What you have to do: Render every line of the records below as a numbered list, omitting any blank lines.

Collection entries:

........

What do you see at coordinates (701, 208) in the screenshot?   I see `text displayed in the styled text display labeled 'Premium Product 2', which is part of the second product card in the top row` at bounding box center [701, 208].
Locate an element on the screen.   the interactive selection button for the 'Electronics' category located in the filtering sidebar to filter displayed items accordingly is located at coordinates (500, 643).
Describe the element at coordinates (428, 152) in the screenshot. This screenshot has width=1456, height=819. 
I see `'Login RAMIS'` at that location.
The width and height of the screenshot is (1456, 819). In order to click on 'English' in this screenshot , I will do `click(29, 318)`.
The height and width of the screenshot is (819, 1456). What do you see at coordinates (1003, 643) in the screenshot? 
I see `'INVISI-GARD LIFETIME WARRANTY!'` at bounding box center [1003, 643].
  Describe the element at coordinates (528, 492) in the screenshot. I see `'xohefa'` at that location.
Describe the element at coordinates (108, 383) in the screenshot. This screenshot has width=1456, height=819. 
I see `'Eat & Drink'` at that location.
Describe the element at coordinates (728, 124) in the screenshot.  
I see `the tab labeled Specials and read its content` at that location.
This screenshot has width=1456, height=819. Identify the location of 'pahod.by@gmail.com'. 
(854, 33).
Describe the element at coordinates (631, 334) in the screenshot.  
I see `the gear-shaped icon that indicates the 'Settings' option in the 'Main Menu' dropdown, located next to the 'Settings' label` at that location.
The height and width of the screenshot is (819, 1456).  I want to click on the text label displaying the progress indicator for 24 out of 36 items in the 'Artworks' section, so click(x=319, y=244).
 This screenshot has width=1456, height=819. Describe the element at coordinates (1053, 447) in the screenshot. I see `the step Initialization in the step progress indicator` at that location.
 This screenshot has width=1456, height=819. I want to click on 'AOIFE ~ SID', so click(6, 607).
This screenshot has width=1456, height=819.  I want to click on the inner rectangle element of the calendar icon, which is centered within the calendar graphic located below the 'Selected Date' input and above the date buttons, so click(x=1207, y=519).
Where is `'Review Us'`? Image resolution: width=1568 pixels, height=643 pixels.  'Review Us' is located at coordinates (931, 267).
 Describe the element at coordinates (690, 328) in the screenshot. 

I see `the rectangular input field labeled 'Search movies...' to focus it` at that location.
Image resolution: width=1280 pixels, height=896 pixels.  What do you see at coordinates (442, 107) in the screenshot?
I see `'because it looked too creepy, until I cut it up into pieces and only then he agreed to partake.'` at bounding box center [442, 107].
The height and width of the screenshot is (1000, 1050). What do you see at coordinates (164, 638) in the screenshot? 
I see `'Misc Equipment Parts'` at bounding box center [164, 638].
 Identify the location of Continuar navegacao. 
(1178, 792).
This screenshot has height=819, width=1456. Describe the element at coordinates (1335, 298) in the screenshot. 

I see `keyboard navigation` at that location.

........

Solution to this task:
1. What do you see at coordinates (701, 208) in the screenshot?   I see `text displayed in the styled text display labeled 'Premium Product 2', which is part of the second product card in the top row` at bounding box center [701, 208].
2. Locate an element on the screen.   the interactive selection button for the 'Electronics' category located in the filtering sidebar to filter displayed items accordingly is located at coordinates (500, 643).
3. Describe the element at coordinates (428, 152) in the screenshot. This screenshot has width=1456, height=819. 
4. I see `'Login RAMIS'` at that location.
5. The width and height of the screenshot is (1456, 819). In order to click on 'English' in this screenshot , I will do `click(29, 318)`.
6. The height and width of the screenshot is (819, 1456). What do you see at coordinates (1003, 643) in the screenshot? 
7. I see `'INVISI-GARD LIFETIME WARRANTY!'` at bounding box center [1003, 643].
8.   Describe the element at coordinates (528, 492) in the screenshot. I see `'xohefa'` at that location.
9. Describe the element at coordinates (108, 383) in the screenshot. This screenshot has width=1456, height=819. 
10. I see `'Eat & Drink'` at that location.
11. Describe the element at coordinates (728, 124) in the screenshot.  
12. I see `the tab labeled Specials and read its content` at that location.
13. This screenshot has width=1456, height=819. Identify the location of 'pahod.by@gmail.com'. 
14. (854, 33).
15. Describe the element at coordinates (631, 334) in the screenshot.  
16. I see `the gear-shaped icon that indicates the 'Settings' option in the 'Main Menu' dropdown, located next to the 'Settings' label` at that location.
17. The height and width of the screenshot is (819, 1456).  I want to click on the text label displaying the progress indicator for 24 out of 36 items in the 'Artworks' section, so click(x=319, y=244).
18.  This screenshot has width=1456, height=819. Describe the element at coordinates (1053, 447) in the screenshot. I see `the step Initialization in the step progress indicator` at that location.
19.  This screenshot has width=1456, height=819. I want to click on 'AOIFE ~ SID', so click(6, 607).
20. This screenshot has width=1456, height=819.  I want to click on the inner rectangle element of the calendar icon, which is centered within the calendar graphic located below the 'Selected Date' input and above the date buttons, so click(x=1207, y=519).
21. Where is `'Review Us'`? Image resolution: width=1568 pixels, height=643 pixels.  'Review Us' is located at coordinates (931, 267).
22.  Describe the element at coordinates (690, 328) in the screenshot. 
23. I see `the rectangular input field labeled 'Search movies...' to focus it` at that location.
24. Image resolution: width=1280 pixels, height=896 pixels.  What do you see at coordinates (442, 107) in the screenshot?
25. I see `'because it looked too creepy, until I cut it up into pieces and only then he agreed to partake.'` at bounding box center [442, 107].
26. The height and width of the screenshot is (1000, 1050). What do you see at coordinates (164, 638) in the screenshot? 
27. I see `'Misc Equipment Parts'` at bounding box center [164, 638].
28.  Identify the location of Continuar navegacao. 
29. (1178, 792).
30. This screenshot has height=819, width=1456. Describe the element at coordinates (1335, 298) in the screenshot. 
31. I see `keyboard navigation` at that location.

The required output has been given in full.